Other findings were related to the vehicle (aspiration and related alveolar macrophages in controls and high dose animals, but also single cases of alveolar/bronchiolar hyperplasia (peribronchiolar) and interstitial, granulomatous inflammation), or were stress-related. The latter consisted of ulceration in the glandular stomach and squamous hyperplasia at the limiting ridge of the forestomach; lymphoid atrophy of the spleen and lymph node; diffuse hypertrophy of the zona fasciculata in the adrenal cortex of two high-dose females; bone marrow atrophy in high-dose females, and an increased atrophy of the thymus in both sexes of the high-dose group. In one surviving and one decedent female of the high-dose group, there were inflammatory/degenerative lesions in the forestomach (ulceration and/or squamous hyperplasia and/or inflammation in the forestomach. These findings may be considered stress-related too.

No adverse effects of diethoxy(dimethyl)silane were found at the lower dose levels tested.
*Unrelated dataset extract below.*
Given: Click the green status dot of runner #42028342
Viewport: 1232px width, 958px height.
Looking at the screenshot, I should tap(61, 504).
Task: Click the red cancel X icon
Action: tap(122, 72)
Based on mortality and histopathology findings in the kidneys and testes in the high-dose group the NOAEL for general systemic toxicity was 300 mg/kg body weight/day.

Taking into consideration the above results generated from the structurally analogue substance the target substance is expected to show similar toxicity after repeated exposure.

Justification for classification or non-classification

Based on the information from an adequate read-across substance, it is concluded that the available information on repeated dose toxicity does not meet the criteria for classification according to Regulation (EC) No. 1272/2008, and is therefore conclusive but not sufficient for classification.